[Entries for locating text and elements]
==================================================
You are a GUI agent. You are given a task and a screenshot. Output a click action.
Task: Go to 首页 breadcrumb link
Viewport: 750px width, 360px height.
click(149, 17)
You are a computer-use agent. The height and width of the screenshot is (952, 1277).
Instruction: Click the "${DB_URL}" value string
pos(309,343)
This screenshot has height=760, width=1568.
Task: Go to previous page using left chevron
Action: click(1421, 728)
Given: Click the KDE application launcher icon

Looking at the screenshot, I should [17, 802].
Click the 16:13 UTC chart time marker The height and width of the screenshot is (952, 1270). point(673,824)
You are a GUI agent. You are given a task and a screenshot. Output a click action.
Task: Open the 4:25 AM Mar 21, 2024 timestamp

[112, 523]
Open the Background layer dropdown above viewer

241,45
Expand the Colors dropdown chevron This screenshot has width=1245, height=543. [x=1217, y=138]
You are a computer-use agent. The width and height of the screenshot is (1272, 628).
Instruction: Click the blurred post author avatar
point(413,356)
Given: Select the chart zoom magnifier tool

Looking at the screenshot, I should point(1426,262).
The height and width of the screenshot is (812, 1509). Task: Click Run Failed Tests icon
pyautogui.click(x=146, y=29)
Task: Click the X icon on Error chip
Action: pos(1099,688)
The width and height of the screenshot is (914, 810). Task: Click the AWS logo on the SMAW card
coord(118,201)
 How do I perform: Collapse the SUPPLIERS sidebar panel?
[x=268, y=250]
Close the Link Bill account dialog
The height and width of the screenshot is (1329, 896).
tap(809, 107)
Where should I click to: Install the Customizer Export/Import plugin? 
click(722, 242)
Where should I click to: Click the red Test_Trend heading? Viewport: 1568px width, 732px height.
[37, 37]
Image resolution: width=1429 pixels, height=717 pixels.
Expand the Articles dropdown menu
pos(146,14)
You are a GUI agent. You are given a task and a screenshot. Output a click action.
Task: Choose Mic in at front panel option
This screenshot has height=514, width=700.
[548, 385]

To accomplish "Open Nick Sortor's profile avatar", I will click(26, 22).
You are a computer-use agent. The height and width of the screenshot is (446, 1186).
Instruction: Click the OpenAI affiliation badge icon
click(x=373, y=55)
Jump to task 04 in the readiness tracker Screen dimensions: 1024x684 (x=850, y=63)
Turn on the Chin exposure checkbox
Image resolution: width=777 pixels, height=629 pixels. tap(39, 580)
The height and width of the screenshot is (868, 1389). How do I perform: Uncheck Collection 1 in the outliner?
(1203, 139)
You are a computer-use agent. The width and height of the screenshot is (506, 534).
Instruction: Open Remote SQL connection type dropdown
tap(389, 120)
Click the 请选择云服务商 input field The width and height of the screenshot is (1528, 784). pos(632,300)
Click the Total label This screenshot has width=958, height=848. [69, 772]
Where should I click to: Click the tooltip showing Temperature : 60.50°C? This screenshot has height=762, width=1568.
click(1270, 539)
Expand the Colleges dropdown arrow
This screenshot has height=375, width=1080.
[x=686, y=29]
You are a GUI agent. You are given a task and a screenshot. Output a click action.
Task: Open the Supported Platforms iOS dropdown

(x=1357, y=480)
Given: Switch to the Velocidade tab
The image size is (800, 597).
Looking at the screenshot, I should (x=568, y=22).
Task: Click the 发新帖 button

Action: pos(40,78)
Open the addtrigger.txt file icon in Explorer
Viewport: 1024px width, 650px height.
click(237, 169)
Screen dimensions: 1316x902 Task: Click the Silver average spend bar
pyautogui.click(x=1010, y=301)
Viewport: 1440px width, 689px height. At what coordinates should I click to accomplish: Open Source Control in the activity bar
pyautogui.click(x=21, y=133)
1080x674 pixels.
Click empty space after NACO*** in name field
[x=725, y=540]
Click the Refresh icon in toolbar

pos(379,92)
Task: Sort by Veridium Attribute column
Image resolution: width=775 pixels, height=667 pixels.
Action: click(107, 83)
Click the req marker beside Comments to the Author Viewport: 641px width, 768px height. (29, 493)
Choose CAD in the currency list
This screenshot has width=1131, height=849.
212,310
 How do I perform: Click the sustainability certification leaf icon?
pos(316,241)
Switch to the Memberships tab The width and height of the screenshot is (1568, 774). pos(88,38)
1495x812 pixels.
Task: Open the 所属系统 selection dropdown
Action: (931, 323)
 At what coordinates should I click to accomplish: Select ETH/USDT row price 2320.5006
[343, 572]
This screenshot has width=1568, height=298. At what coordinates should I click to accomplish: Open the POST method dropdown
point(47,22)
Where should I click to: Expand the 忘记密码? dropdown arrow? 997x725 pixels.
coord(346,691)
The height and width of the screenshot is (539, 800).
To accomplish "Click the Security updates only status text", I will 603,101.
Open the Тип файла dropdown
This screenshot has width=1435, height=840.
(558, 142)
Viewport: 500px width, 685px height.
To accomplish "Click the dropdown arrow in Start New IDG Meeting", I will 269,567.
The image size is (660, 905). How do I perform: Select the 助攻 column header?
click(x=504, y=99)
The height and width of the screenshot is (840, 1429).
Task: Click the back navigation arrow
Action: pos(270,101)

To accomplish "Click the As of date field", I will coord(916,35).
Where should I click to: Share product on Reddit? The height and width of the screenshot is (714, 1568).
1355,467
==================================================
Duplicate all of the entries above verbatim, line for line.

You are a GUI agent. You are given a task and a screenshot. Output a click action.
Task: Go to 首页 breadcrumb link
Viewport: 750px width, 360px height.
click(149, 17)
You are a computer-use agent. The height and width of the screenshot is (952, 1277).
Instruction: Click the "${DB_URL}" value string
pos(309,343)
This screenshot has height=760, width=1568.
Task: Go to previous page using left chevron
Action: click(1421, 728)
Given: Click the KDE application launcher icon

Looking at the screenshot, I should [17, 802].
Click the 16:13 UTC chart time marker The height and width of the screenshot is (952, 1270). point(673,824)
You are a GUI agent. You are given a task and a screenshot. Output a click action.
Task: Open the 4:25 AM Mar 21, 2024 timestamp

[112, 523]
Open the Background layer dropdown above viewer

241,45
Expand the Colors dropdown chevron This screenshot has width=1245, height=543. [x=1217, y=138]
You are a computer-use agent. The width and height of the screenshot is (1272, 628).
Instruction: Click the blurred post author avatar
point(413,356)
Given: Select the chart zoom magnifier tool

Looking at the screenshot, I should point(1426,262).
The height and width of the screenshot is (812, 1509). Task: Click Run Failed Tests icon
pyautogui.click(x=146, y=29)
Task: Click the X icon on Error chip
Action: pos(1099,688)
The width and height of the screenshot is (914, 810). Task: Click the AWS logo on the SMAW card
coord(118,201)
 How do I perform: Collapse the SUPPLIERS sidebar panel?
[x=268, y=250]
Close the Link Bill account dialog
The height and width of the screenshot is (1329, 896).
tap(809, 107)
Where should I click to: Install the Customizer Export/Import plugin? 
click(722, 242)
Where should I click to: Click the red Test_Trend heading? Viewport: 1568px width, 732px height.
[37, 37]
Image resolution: width=1429 pixels, height=717 pixels.
Expand the Articles dropdown menu
pos(146,14)
You are a GUI agent. You are given a task and a screenshot. Output a click action.
Task: Choose Mic in at front panel option
This screenshot has height=514, width=700.
[548, 385]

To accomplish "Open Nick Sortor's profile avatar", I will click(26, 22).
You are a computer-use agent. The height and width of the screenshot is (446, 1186).
Instruction: Click the OpenAI affiliation badge icon
click(x=373, y=55)
Jump to task 04 in the readiness tracker Screen dimensions: 1024x684 (x=850, y=63)
Turn on the Chin exposure checkbox
Image resolution: width=777 pixels, height=629 pixels. tap(39, 580)
The height and width of the screenshot is (868, 1389). How do I perform: Uncheck Collection 1 in the outliner?
(1203, 139)
You are a computer-use agent. The width and height of the screenshot is (506, 534).
Instruction: Open Remote SQL connection type dropdown
tap(389, 120)
Click the 请选择云服务商 input field The width and height of the screenshot is (1528, 784). pos(632,300)
Click the Total label This screenshot has width=958, height=848. [69, 772]
Where should I click to: Click the tooltip showing Temperature : 60.50°C? This screenshot has height=762, width=1568.
click(1270, 539)
Expand the Colleges dropdown arrow
This screenshot has height=375, width=1080.
[x=686, y=29]
You are a GUI agent. You are given a task and a screenshot. Output a click action.
Task: Open the Supported Platforms iOS dropdown

(x=1357, y=480)
Given: Switch to the Velocidade tab
The image size is (800, 597).
Looking at the screenshot, I should (x=568, y=22).
Task: Click the 发新帖 button

Action: pos(40,78)
Open the addtrigger.txt file icon in Explorer
Viewport: 1024px width, 650px height.
click(237, 169)
Screen dimensions: 1316x902 Task: Click the Silver average spend bar
pyautogui.click(x=1010, y=301)
Viewport: 1440px width, 689px height. At what coordinates should I click to accomplish: Open Source Control in the activity bar
pyautogui.click(x=21, y=133)
1080x674 pixels.
Click empty space after NACO*** in name field
[x=725, y=540]
Click the Refresh icon in toolbar

pos(379,92)
Task: Sort by Veridium Attribute column
Image resolution: width=775 pixels, height=667 pixels.
Action: click(107, 83)
Click the req marker beside Comments to the Author Viewport: 641px width, 768px height. (29, 493)
Choose CAD in the currency list
This screenshot has width=1131, height=849.
212,310
 How do I perform: Click the sustainability certification leaf icon?
pos(316,241)
Switch to the Memberships tab The width and height of the screenshot is (1568, 774). pos(88,38)
1495x812 pixels.
Task: Open the 所属系统 selection dropdown
Action: (931, 323)
 At what coordinates should I click to accomplish: Select ETH/USDT row price 2320.5006
[343, 572]
This screenshot has width=1568, height=298. At what coordinates should I click to accomplish: Open the POST method dropdown
point(47,22)
Where should I click to: Expand the 忘记密码? dropdown arrow? 997x725 pixels.
coord(346,691)
The height and width of the screenshot is (539, 800).
To accomplish "Click the Security updates only status text", I will 603,101.
Open the Тип файла dropdown
This screenshot has width=1435, height=840.
(558, 142)
Viewport: 500px width, 685px height.
To accomplish "Click the dropdown arrow in Start New IDG Meeting", I will 269,567.
The image size is (660, 905). How do I perform: Select the 助攻 column header?
click(x=504, y=99)
The height and width of the screenshot is (840, 1429).
Task: Click the back navigation arrow
Action: pos(270,101)

To accomplish "Click the As of date field", I will coord(916,35).
Where should I click to: Share product on Reddit? The height and width of the screenshot is (714, 1568).
1355,467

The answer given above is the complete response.